SAN CRISTOBAL DE LAS CASAS, Mexico -- Mayan Indian guerrillas in southern Mexico have declared a unilateral and indefinite cease-fire in their year-old rebellion one day after the country's ruling and opposition parties agreed to negotiate sweeping political reforms.


The Zapatista National Liberation Army said the cease-fire began at midnight Monday and that rebel troops across the southern state of Chiapas had been ordered to take no offensive action as well as to begin defusing mines in rebel-controlled areas.


"It will be maintained as long as is necessary to achieve a stable and lasting truce," the Zapatista leadership said in a statement released to reporters here.


The move followed just two days after rebel chiefs met with Interior Minister Esteban Moctezuma.


The meeting was held in a Zapatista-held jungle town to clear the way for full-blown peace talks.


The cease-fire is an extension of a truce declared by rebel chiefs since Jan. 1, which was to expire Wednesday.


The Zapatistas took up arms on New Year's Day last year to demand major political reforms and autonomy for Mexico's many indigenous groups.


The truce comes after President Ernesto Zedillo of the ruling Institutional Revolutionary Party signed an accord with leaders of the three main opposition parties on reforms to strengthen their authority.


The accord will cede some of the ruling party's monopoly of power for the first time in 65 years of authoritarian rule.


In a dramatic ceremony Tuesday evening, Zedillo indicated the accord was a cornerstone of his promised new era of democracy. He predicted it would lead to more competitive, peaceful elections.


"Here and now, one era of history ends and another begins," Zedillo declared.


"This is the first step toward the democracy that Mexico demands. This is the first step toward building the unity that Mexico needs. Mexico here and now takes the first step toward a true democracy," He continued.

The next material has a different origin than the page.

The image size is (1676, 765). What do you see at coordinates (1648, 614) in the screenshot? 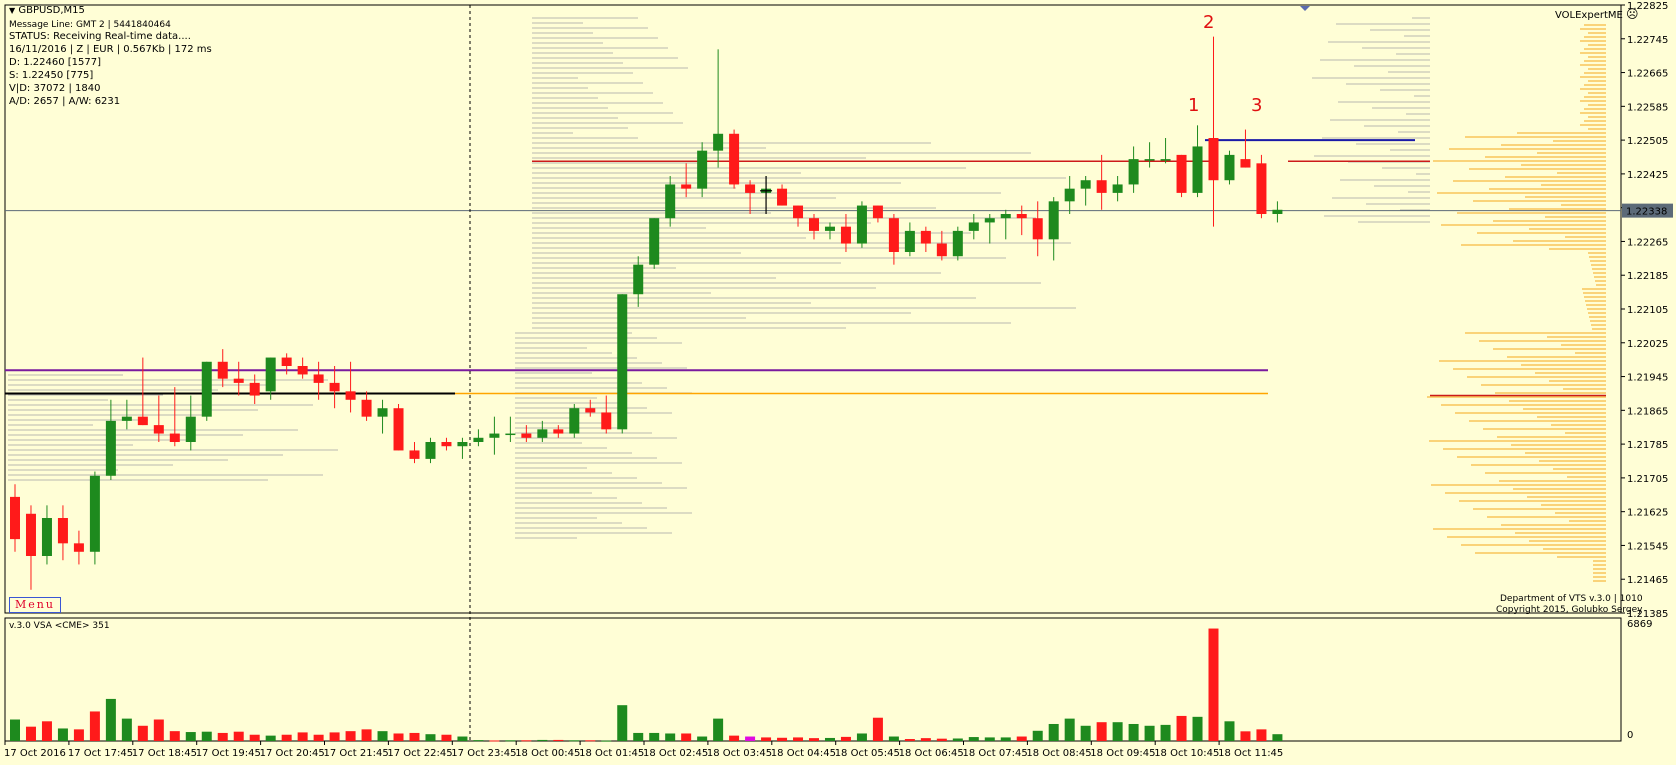
I see `price-tick-label: 1.21385` at bounding box center [1648, 614].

The agreement, signed at the presidential residence, came after days of negotiations among Zedillo, PRI leaders, heads of the Democratic Revolution Party, the National Action Party and the Workers Party.

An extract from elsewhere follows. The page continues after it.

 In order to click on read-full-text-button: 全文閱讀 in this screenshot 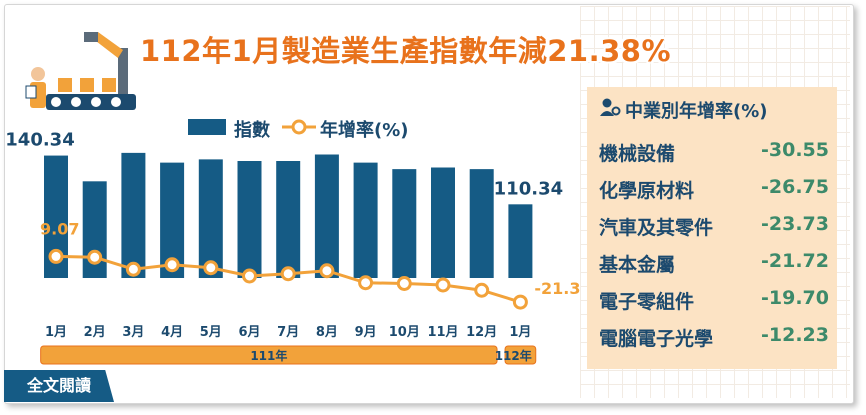, I will do `click(59, 386)`.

The deal came just six weeks into a six-year term that Zedillo promised would institutionalize democracy in Mexico for the first time since 1929. It marked the first time in modern Mexico that a sitting president publicly appeared with the opposition to commit to resolving crises together.


Most opposition leaders shared Zedillo's enthusiasm for Tuesday's signing.

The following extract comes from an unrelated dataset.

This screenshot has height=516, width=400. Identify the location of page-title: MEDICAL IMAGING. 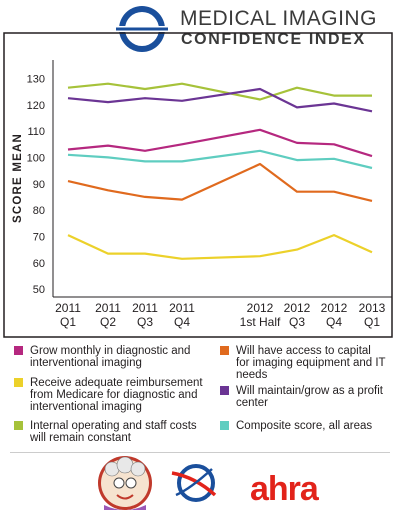
(278, 18).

"This act is inscribed in our national history, however it develops, as an irreversible force for Mexico's transition toward democracy," declared PRD President Porfirio Munoz Ledo, adding, "or perhaps as the last push to save it from ingovernability and abdication."


There were few details in the two-page agreement but the accord made it clear that the ruling party had agreed to negotiate to level the playing field in future state elections and restructure the totalitarian city government in the nation's capital.


It is the home to a quarter of all Mexicans and its chief executive is appointed by the president.